Here in Tangalooma, we are going as well as can be expected. We have spent much of the last two days in front of the television -- Australia has devoted non-stop coverage to the US story, switching between America's three major networks and CNN. The coverage is excellent and we are very up-to-date on the situation back home. In addition, we are receiving Australia's two national daily newspapers.
Even so, we have taken time away from the news to get out and do thing while we are here. Moreton Island, off the coast of Brisbane, is the third-largest sand island in the world. The Tangalooma Resort is one of the only man-made structures here, and it offers numerous activities.
The beach, right outside our door, goes on forever and has ideal sand. Because there is no rock foundation underneath, our feet sink as we walk on it. In addition, they had just dumped several tons of sand onto the beach to replenish it right before we arrived. Between the morning lowtide surf, the beach, and these hilly mounds of sand, the boys have enjoyed themselves immensely.

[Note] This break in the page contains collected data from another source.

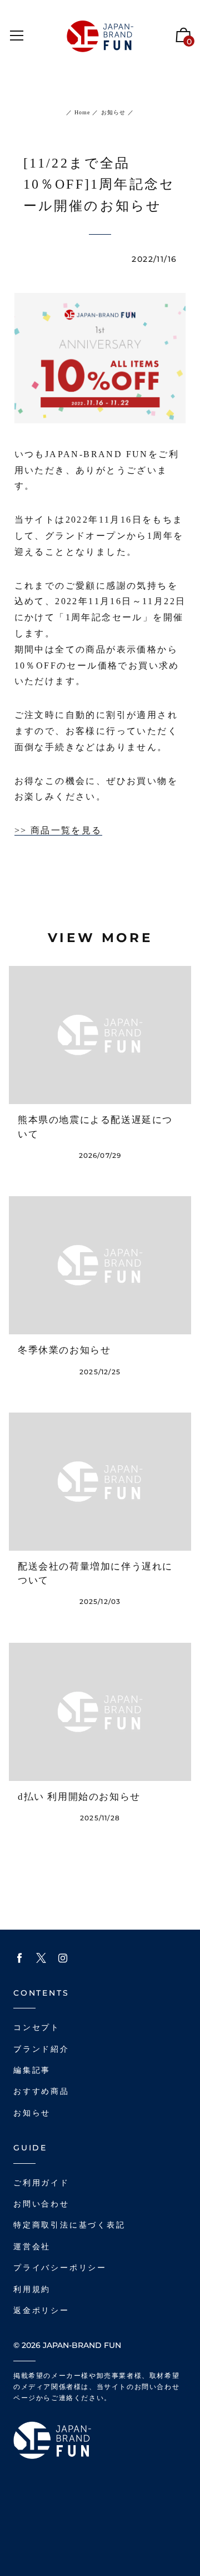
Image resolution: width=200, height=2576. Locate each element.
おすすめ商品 (41, 2091)
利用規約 (32, 2289)
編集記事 (32, 2070)
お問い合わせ (41, 2204)
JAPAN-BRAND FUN (82, 2345)
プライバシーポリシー (60, 2268)
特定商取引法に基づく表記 (69, 2225)
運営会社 (32, 2247)
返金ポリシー (41, 2310)
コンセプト (36, 2027)
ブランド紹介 (41, 2049)
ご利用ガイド (41, 2183)
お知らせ (112, 112)
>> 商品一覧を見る (58, 830)
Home (82, 112)
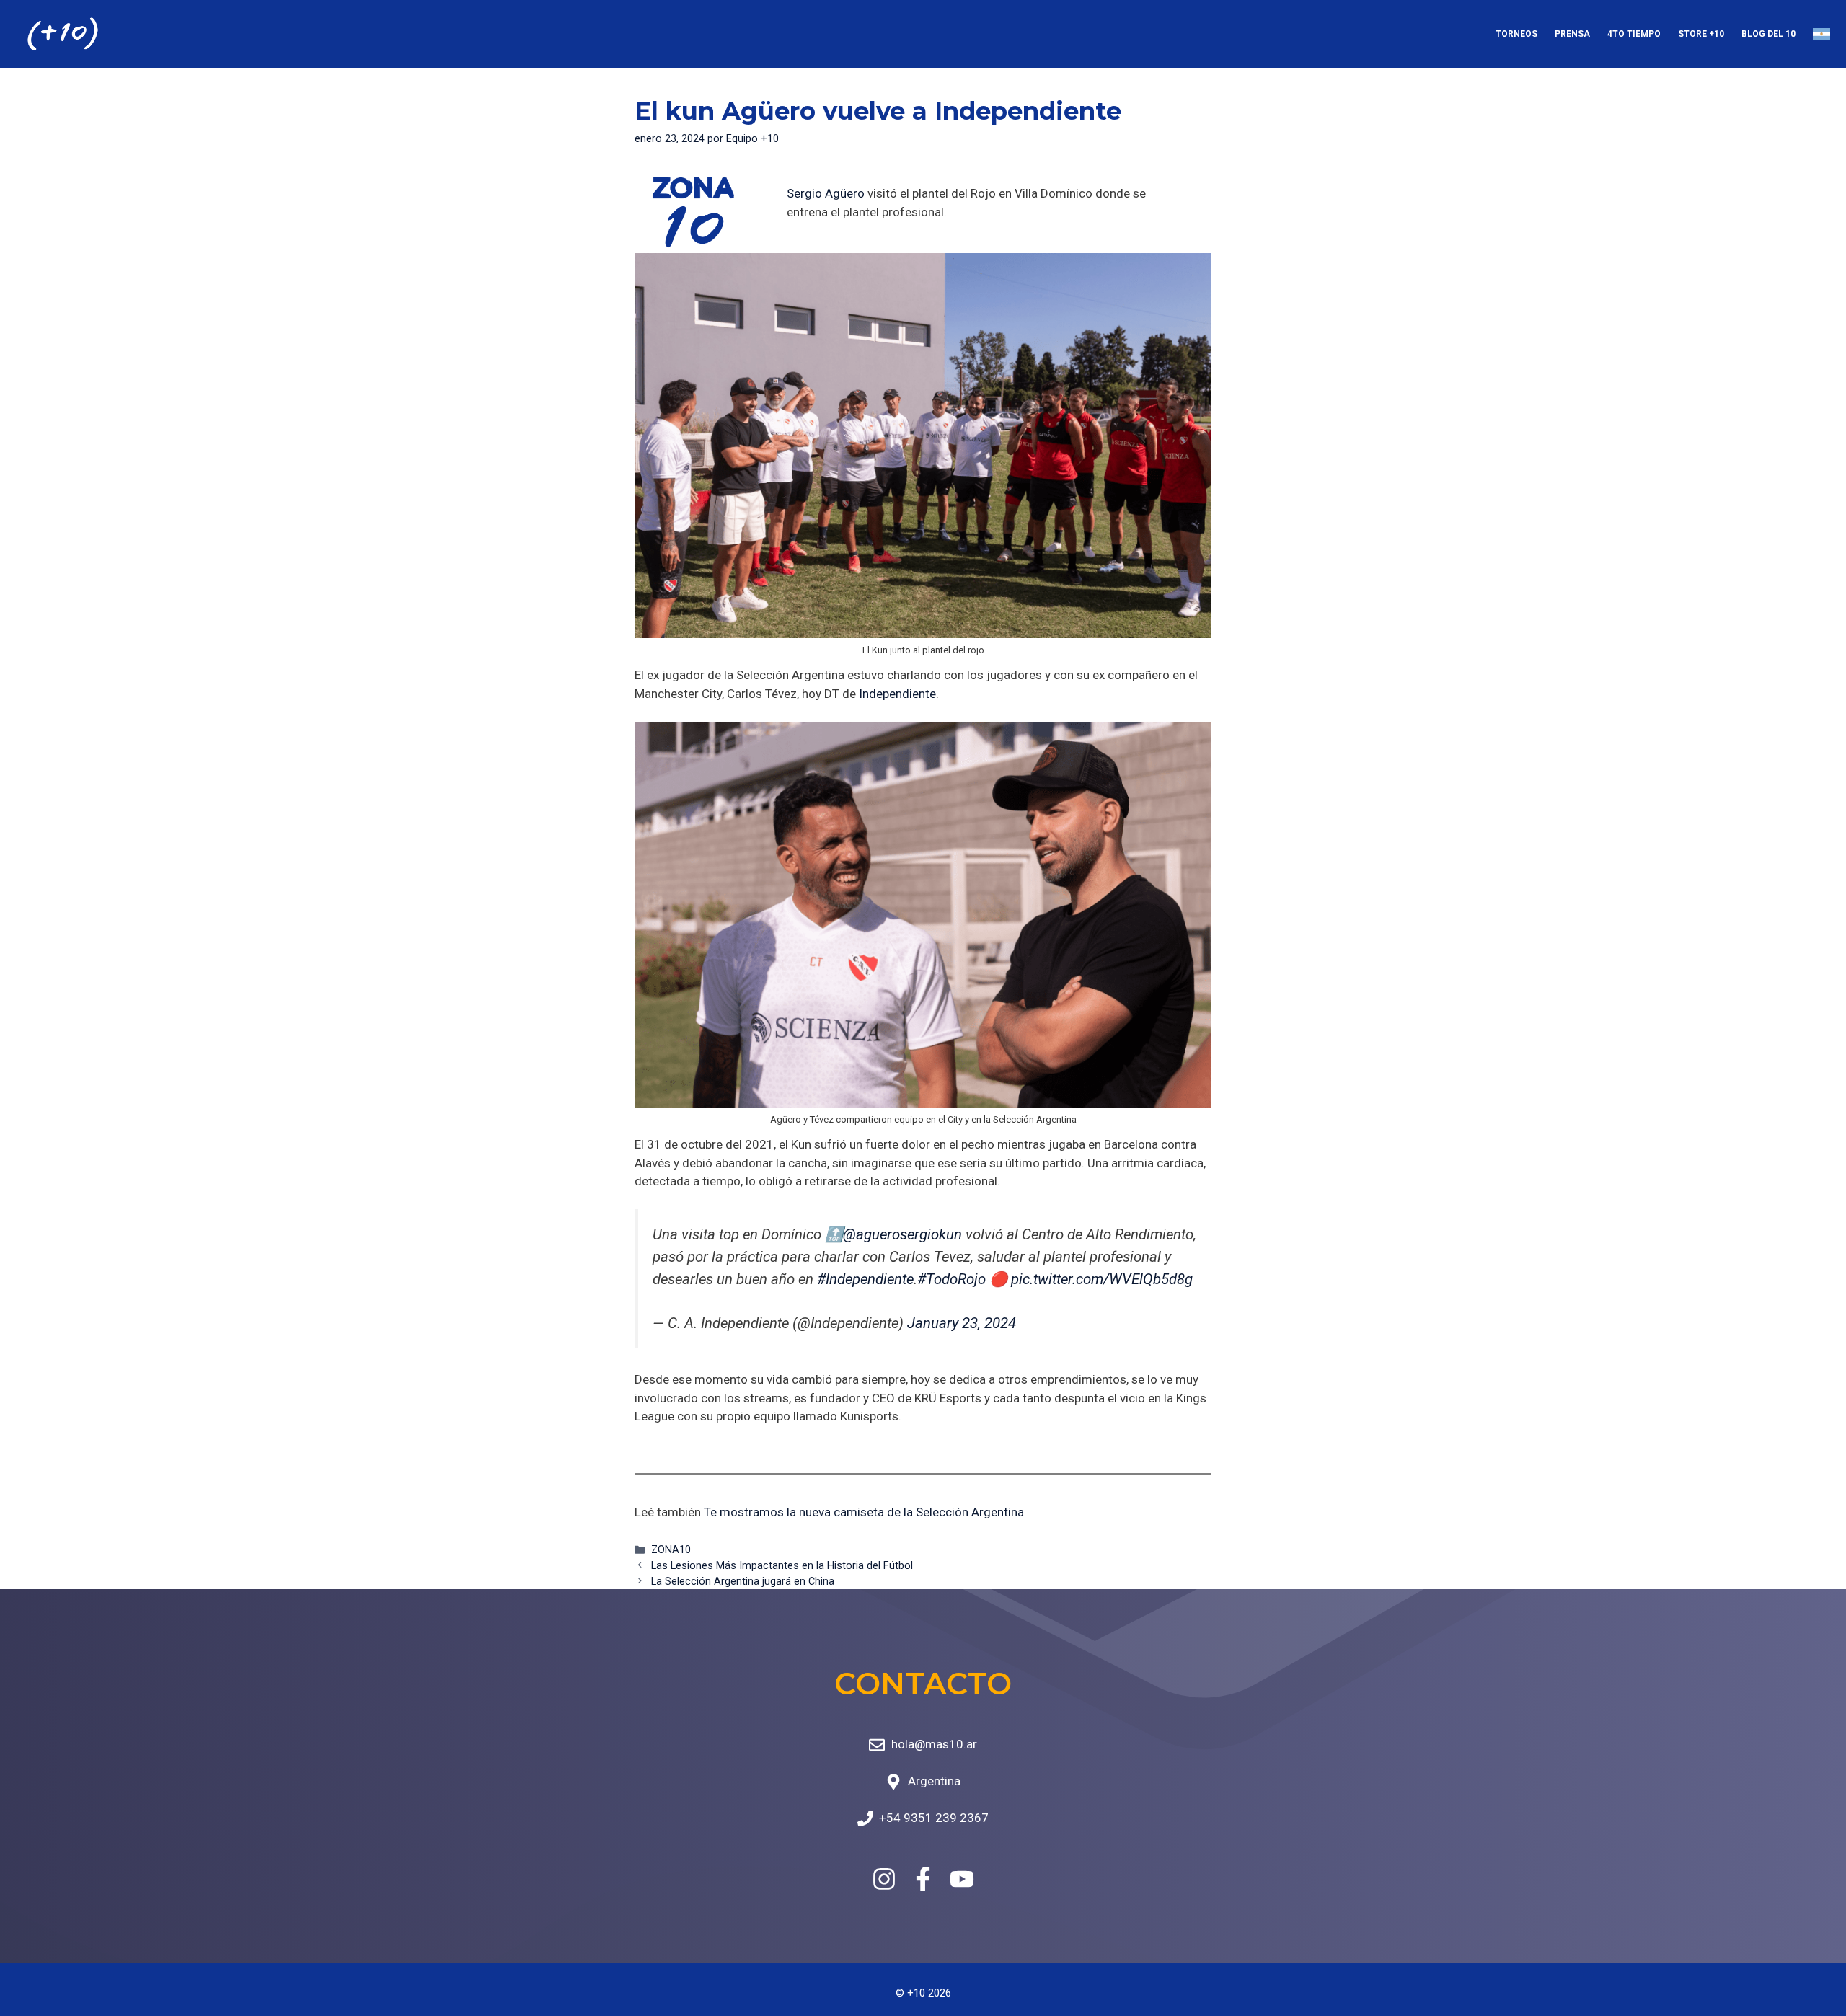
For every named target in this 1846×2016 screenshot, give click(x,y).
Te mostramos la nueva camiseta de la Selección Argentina (864, 1512)
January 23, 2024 (961, 1323)
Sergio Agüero (826, 193)
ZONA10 (671, 1550)
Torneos (1516, 34)
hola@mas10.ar (934, 1744)
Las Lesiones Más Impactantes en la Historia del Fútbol (782, 1566)
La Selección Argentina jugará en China (742, 1581)
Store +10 (1701, 34)
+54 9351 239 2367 (934, 1818)
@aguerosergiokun (902, 1234)
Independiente (897, 693)
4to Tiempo (1634, 34)
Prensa (1572, 34)
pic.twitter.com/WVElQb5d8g (1102, 1279)
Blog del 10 (1768, 34)
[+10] (62, 34)
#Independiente (865, 1279)
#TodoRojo (951, 1279)
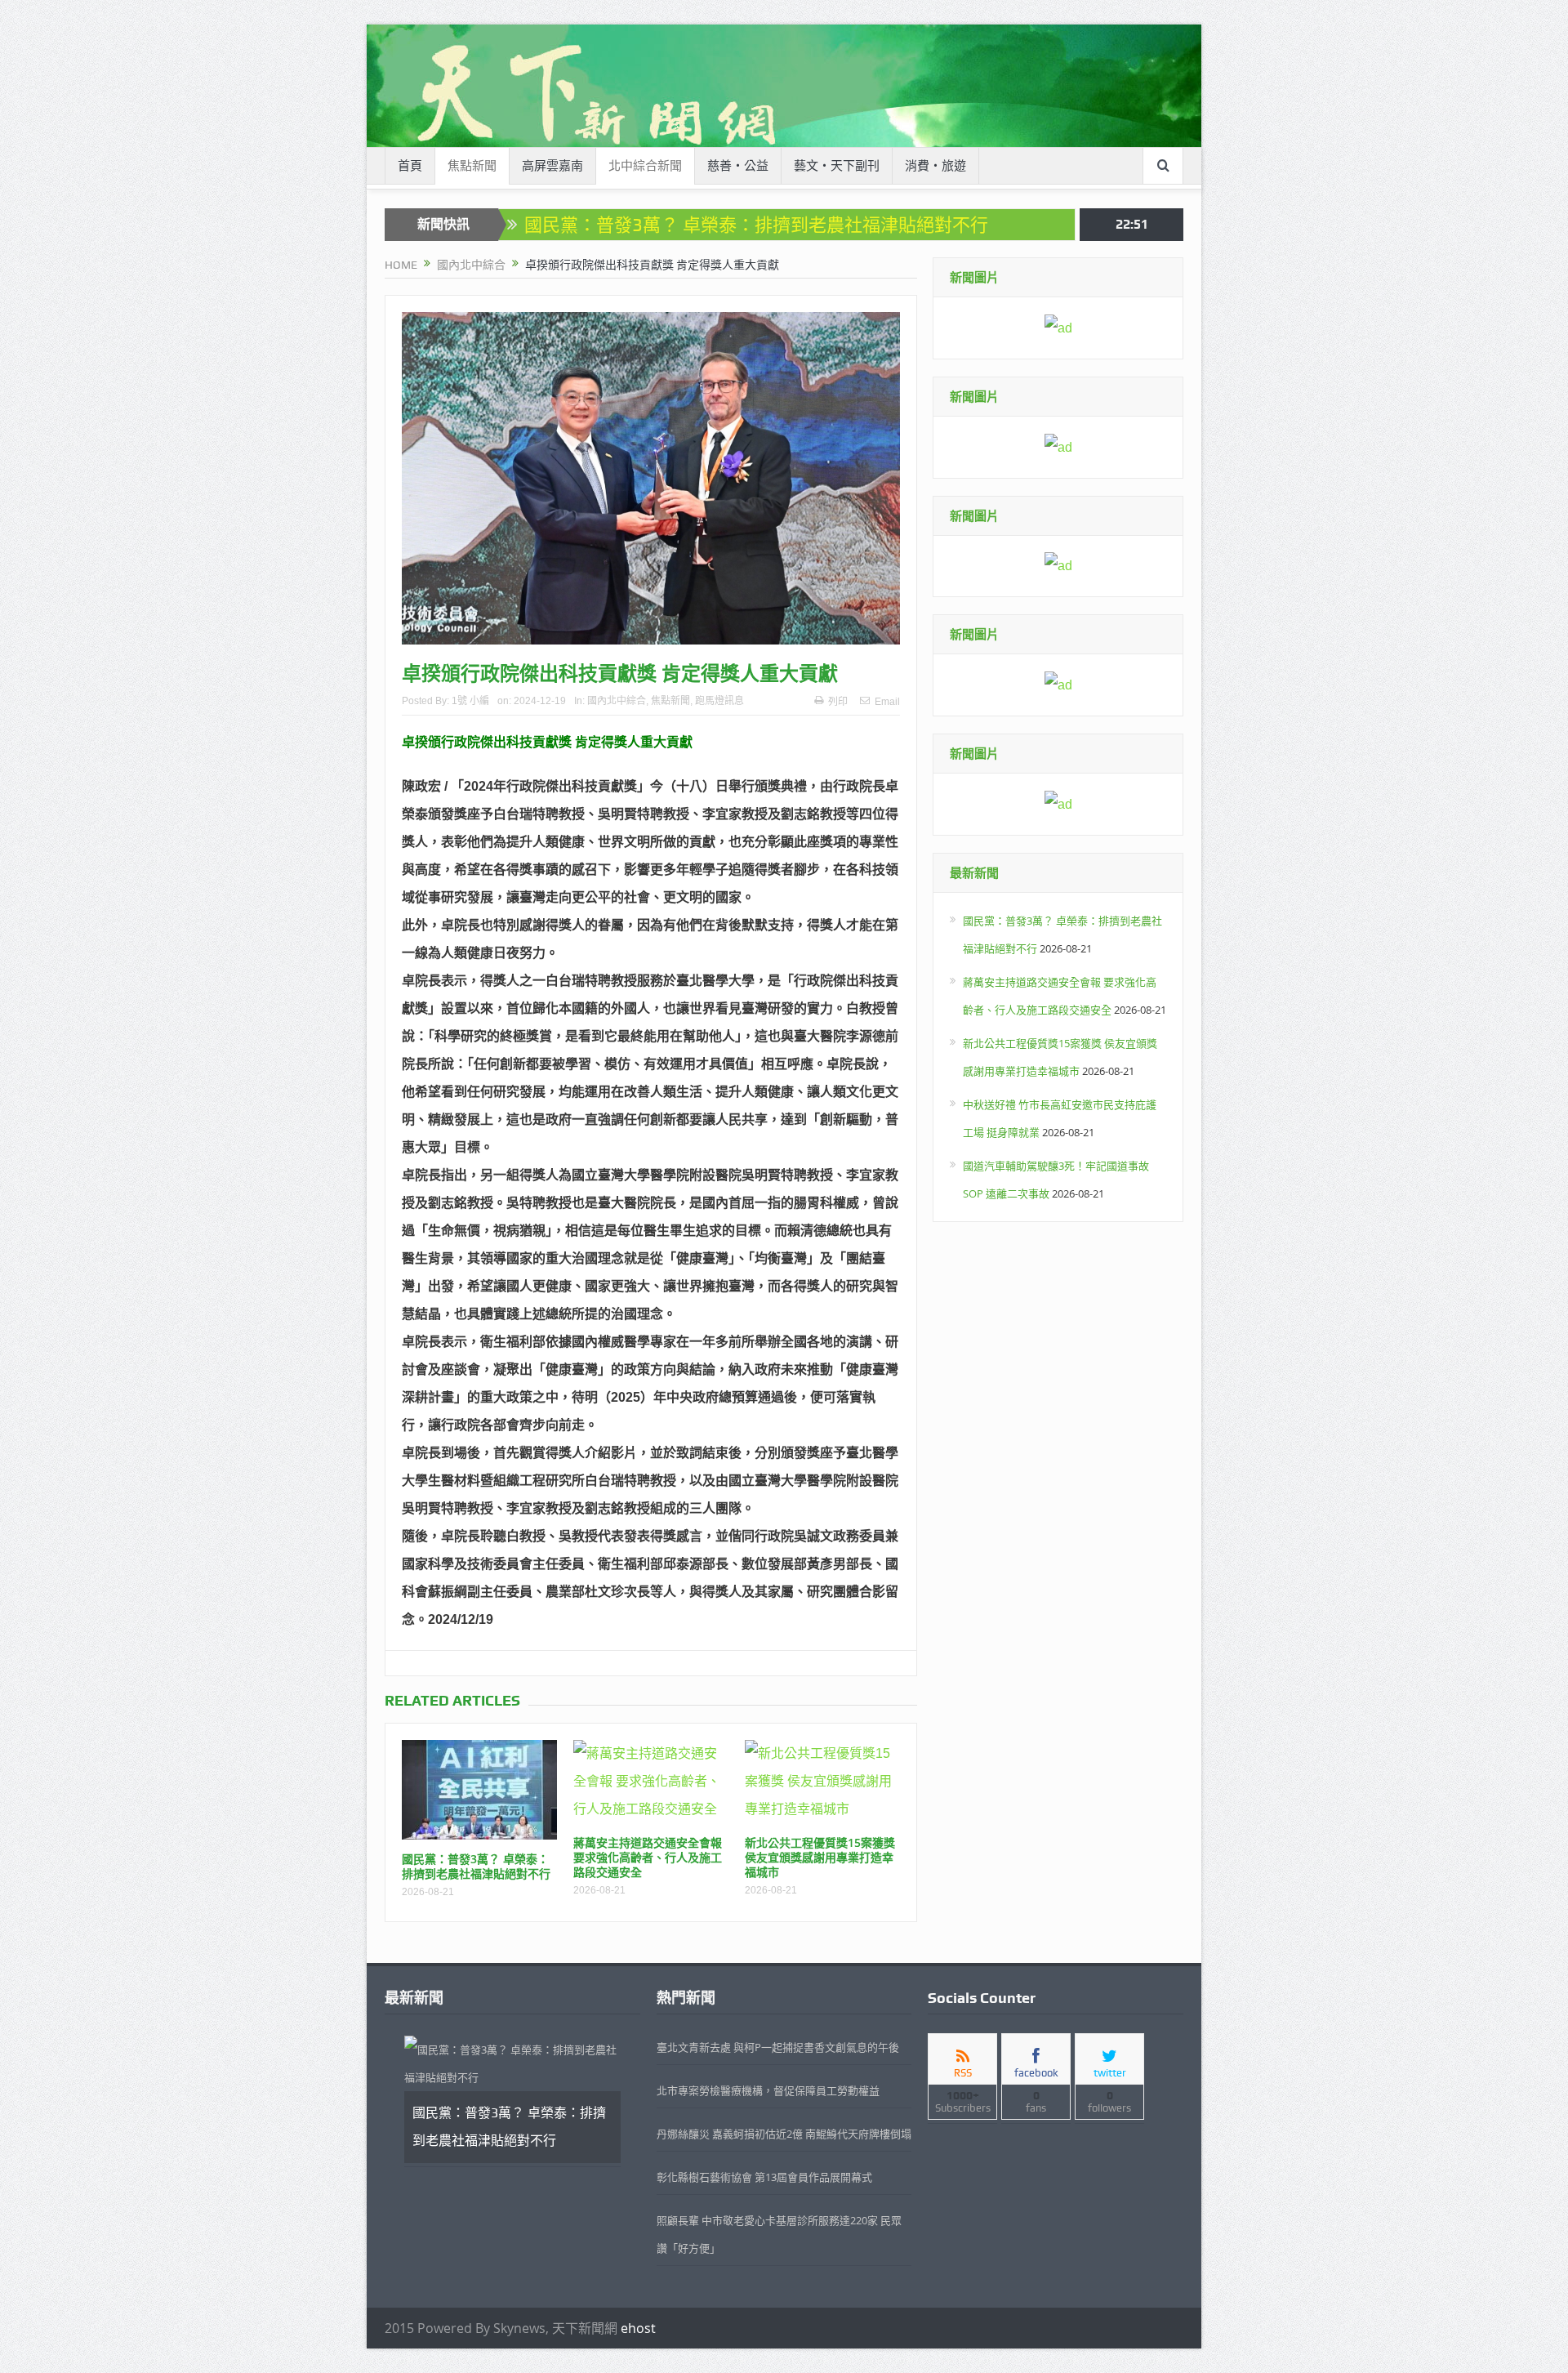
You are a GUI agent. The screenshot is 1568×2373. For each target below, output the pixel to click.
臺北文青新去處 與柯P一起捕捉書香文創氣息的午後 (778, 2047)
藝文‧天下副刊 (837, 165)
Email (887, 701)
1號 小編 (470, 701)
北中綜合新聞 (645, 165)
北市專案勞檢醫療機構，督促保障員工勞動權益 (768, 2090)
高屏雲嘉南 (552, 165)
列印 (838, 701)
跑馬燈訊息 (719, 701)
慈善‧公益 (737, 165)
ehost (638, 2328)
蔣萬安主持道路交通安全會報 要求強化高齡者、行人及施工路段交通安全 (647, 1857)
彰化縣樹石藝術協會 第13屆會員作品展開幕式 (764, 2177)
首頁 (410, 165)
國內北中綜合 (616, 701)
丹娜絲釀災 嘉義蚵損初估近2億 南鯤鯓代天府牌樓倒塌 (784, 2133)
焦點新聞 (472, 165)
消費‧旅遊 (935, 165)
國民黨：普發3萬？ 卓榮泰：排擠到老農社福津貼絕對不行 (756, 224)
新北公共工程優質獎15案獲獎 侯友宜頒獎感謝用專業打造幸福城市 (820, 1857)
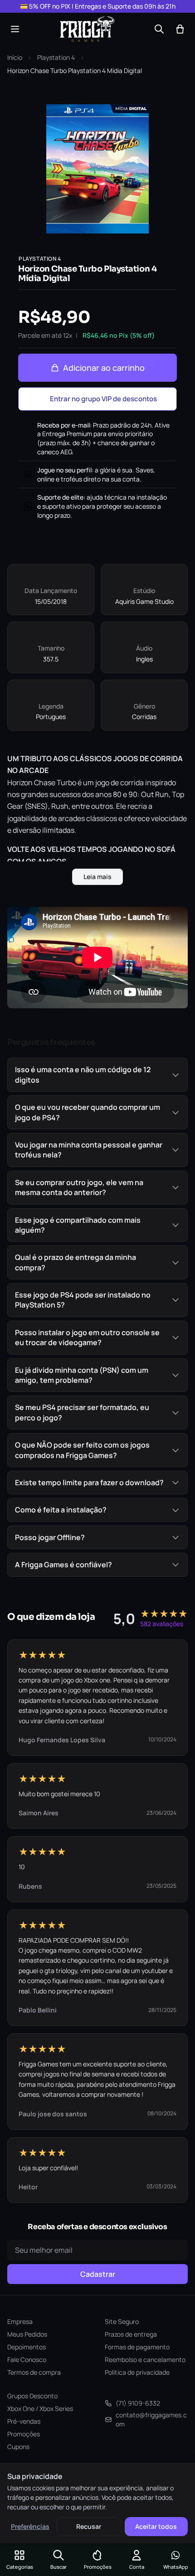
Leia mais (97, 876)
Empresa (20, 2321)
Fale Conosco (26, 2359)
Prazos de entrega (131, 2334)
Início (14, 57)
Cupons (18, 2446)
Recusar (88, 2526)
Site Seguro (122, 2321)
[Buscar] (159, 29)
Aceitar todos (156, 2526)
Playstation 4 (56, 57)
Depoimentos (26, 2347)
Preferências (30, 2526)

Joss on a sand mound in front of our villa
On the morning of September 13, we took a half-hour walk to visit the Tangalooma Wrecks, where a dozen old Australian sea vessels have been scuttled to create a natural breakwater. The beach was full of starfish, jellyfish, pufferfish swimming in the surf, and a huge crab that beached itself. In the afternoon, we took a guided tour to the 42-hectare Tangalooma Desert. After an adventure in itself in a four-wheel-drive bus over steep sand roads, we were able to toboggan at 40 kpm down the 50 metre sand dunes on waxed masonite boards. Unfortunately, on the last run Russell and Joss (riding on dad's back) were subjected to a major faceful of sand.
Gail at the Tangalooma Wrecks
Russell and Joss just before their 40 kph wipeout
After dark, we participated in Tangalooma's major attraction, the wild dolphin feeding. (The brochure shows people feeding the dolphins in wonderful sunny settings, but we could barely see in the dark.) Each of us is given a couple of fish and walked into the surf, where one of eight wild dolphins eagerly feeds out of our hands. (Special care is taken to ensure that the dolphins remain wild, independent, and unsullied by human contact.) We got Freddy, a 40-year old nine-foot-long male and the leader of the pod. The boys enjoyed the experience, although Joss had just climbed a wooden fence and had stinging cuts on his legs, and Cameron was squeamish about picking up dead fish out of a bucket.
September 14 was a much slower, overcast day, with much of our non-news time devoted to doing the laundry and repacking the bags. This is the fourth time we've had to pack our belongings and leave a country, and it is still stressful. (We are leaving behind the snorkels and masks, water shoes, the boys' heavy jackets, and our faithful Styrofoam "eski.") The boys still found time for archery, tennis, and croquet. Tomorrow looks to be a very long day, with us leaving Tangalooma, returning to the mainland, and spending much of the day at the Brisbane Airport (our flight will not leave until after midnight on the 16th).
The standard Australian farewell is "See ya later," and we will undoubtedly be back. After more than a month in this vast country, we have only touched a small portion of the east coast. But for now, we are looking ahead to our next destination with both excitement and trepidation. China will be our first truly "foreign" country.